### EXERCISE BRIEF
Copy out the items word for word, from the line containing "Open emoji picker in chat" through the end of the items, leaving out the pictures.

————————

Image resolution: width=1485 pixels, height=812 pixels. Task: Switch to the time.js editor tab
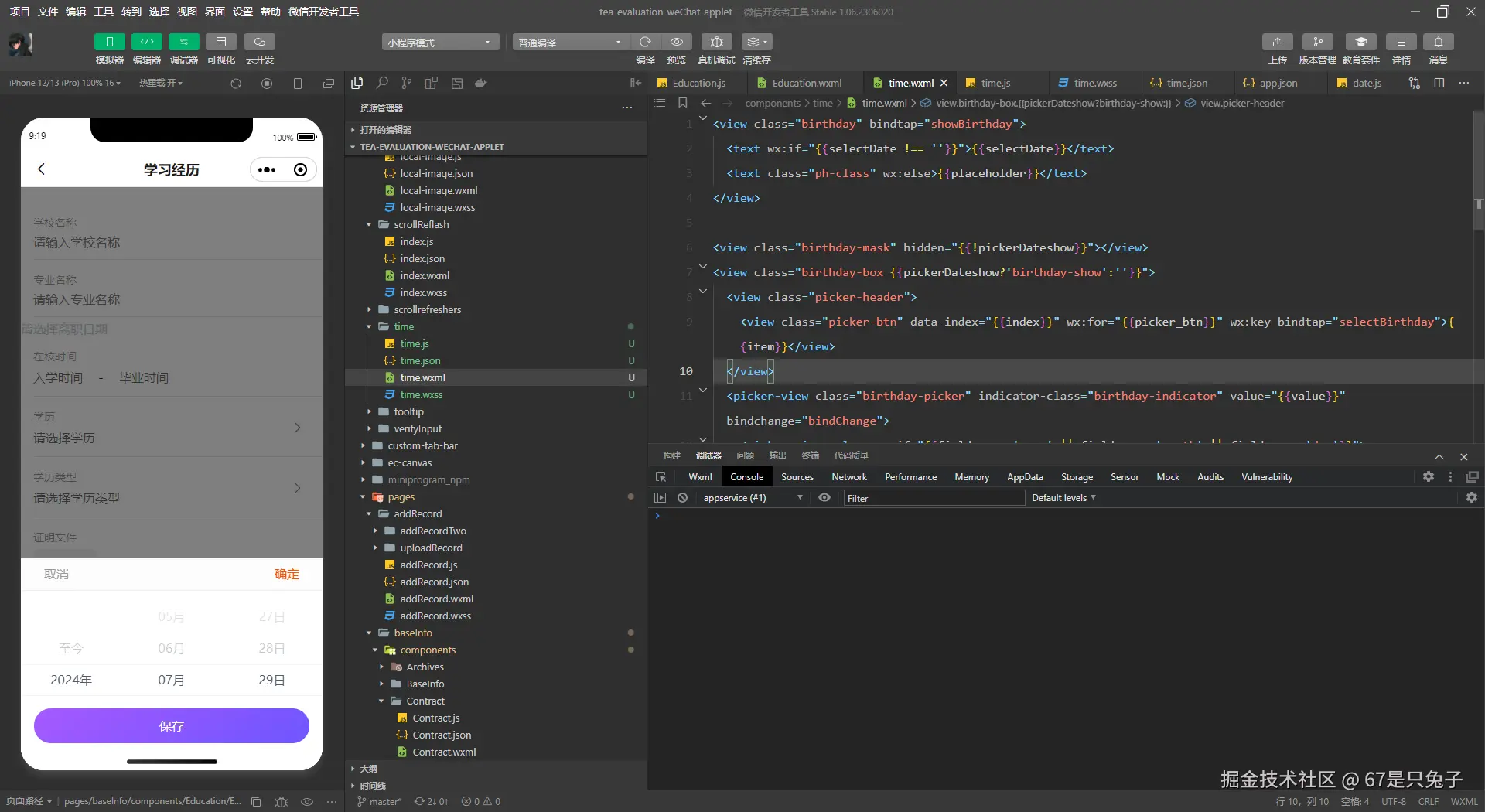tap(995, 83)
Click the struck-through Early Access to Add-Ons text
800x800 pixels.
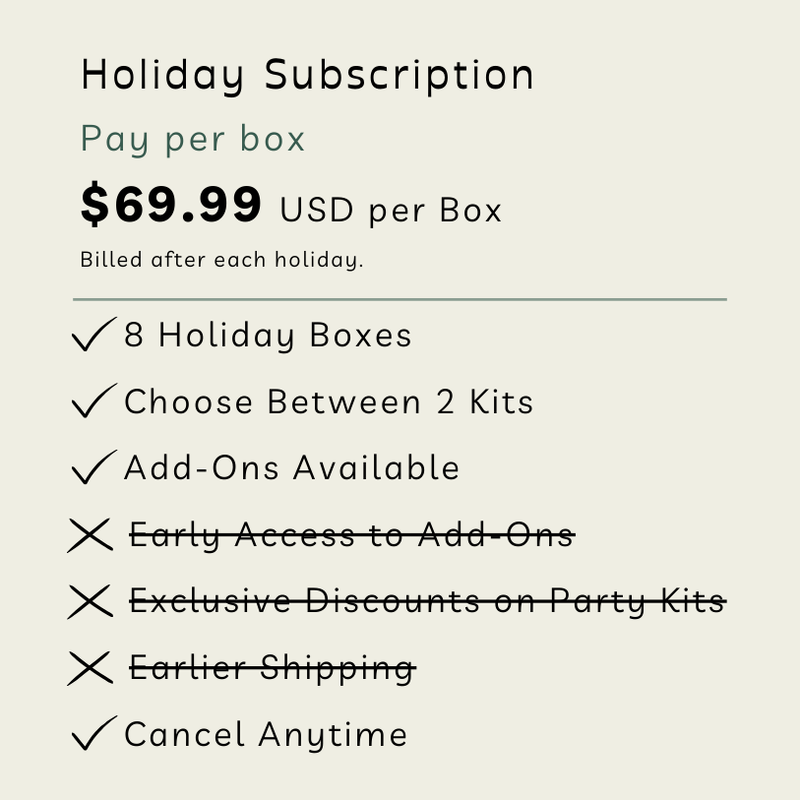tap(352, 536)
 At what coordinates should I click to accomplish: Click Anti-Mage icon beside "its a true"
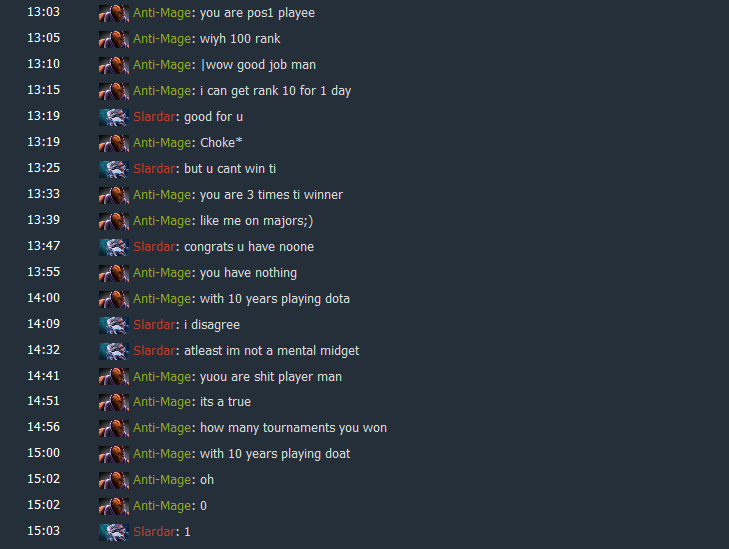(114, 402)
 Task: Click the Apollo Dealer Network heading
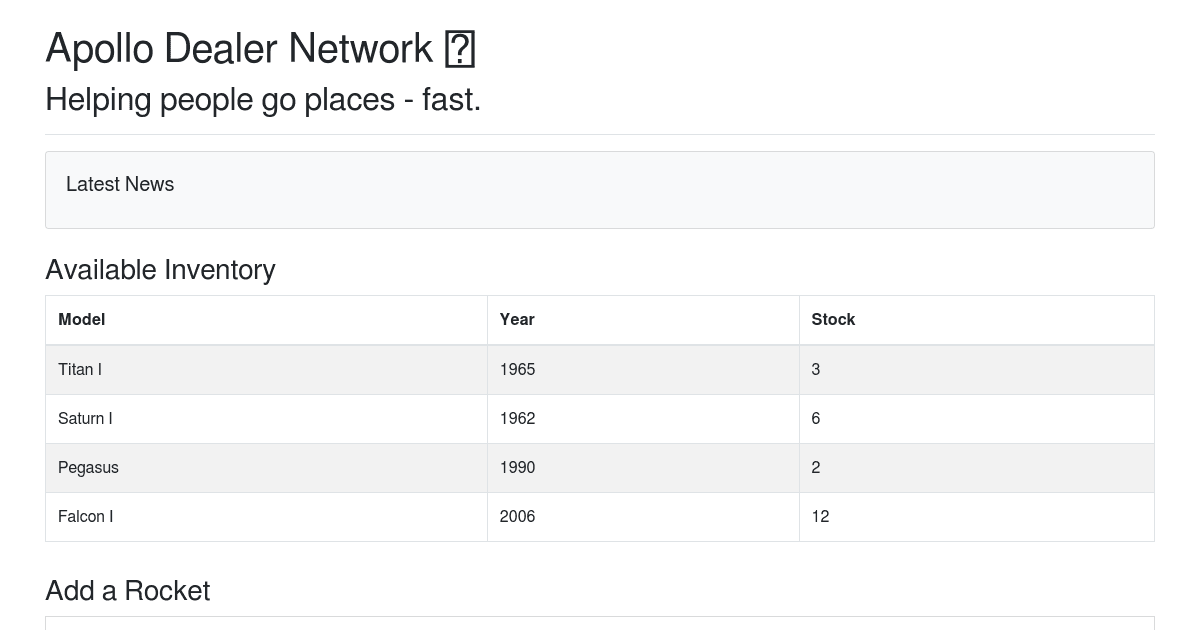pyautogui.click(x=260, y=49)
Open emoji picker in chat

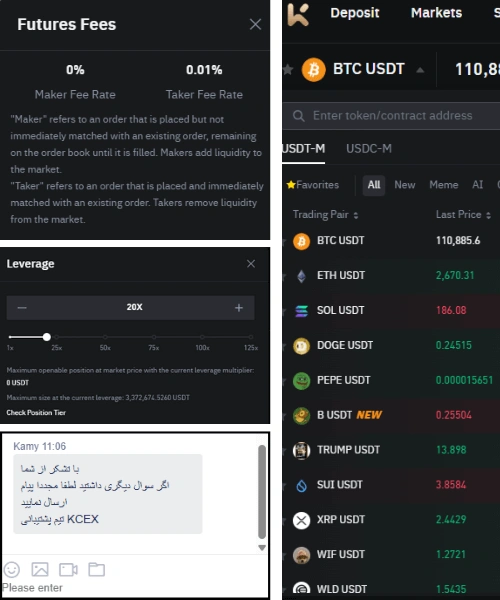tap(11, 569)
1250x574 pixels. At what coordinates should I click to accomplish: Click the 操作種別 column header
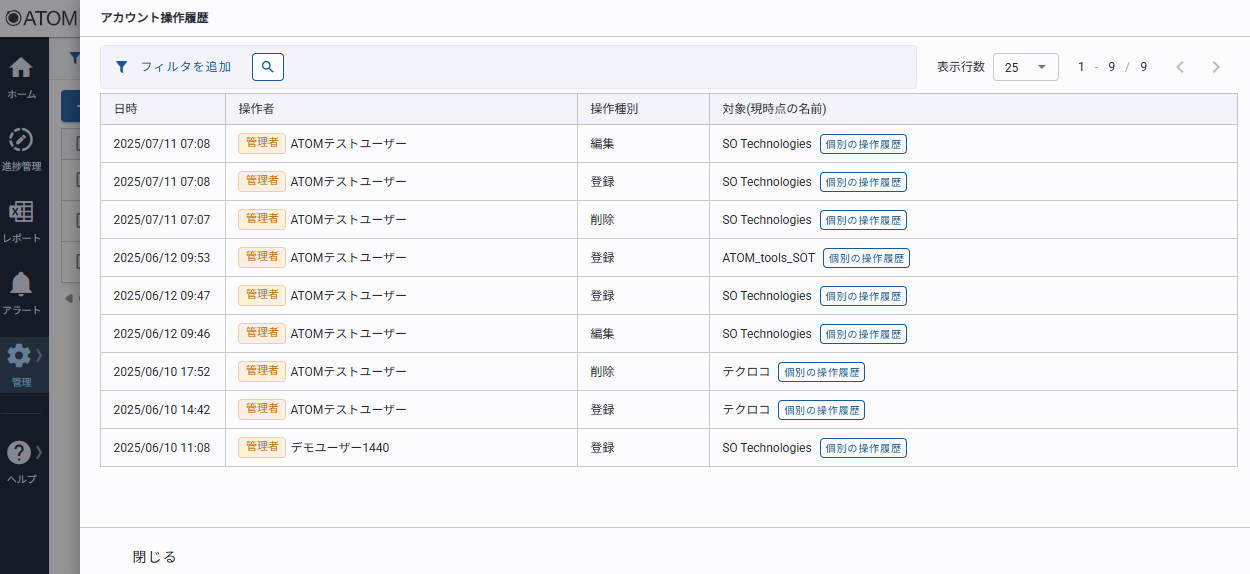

————————

### RIGHT ANSWER
Open emoji picker in chat

tap(11, 569)
1250x574 pixels. At what coordinates should I click to accomplish: Click the 操作種別 column header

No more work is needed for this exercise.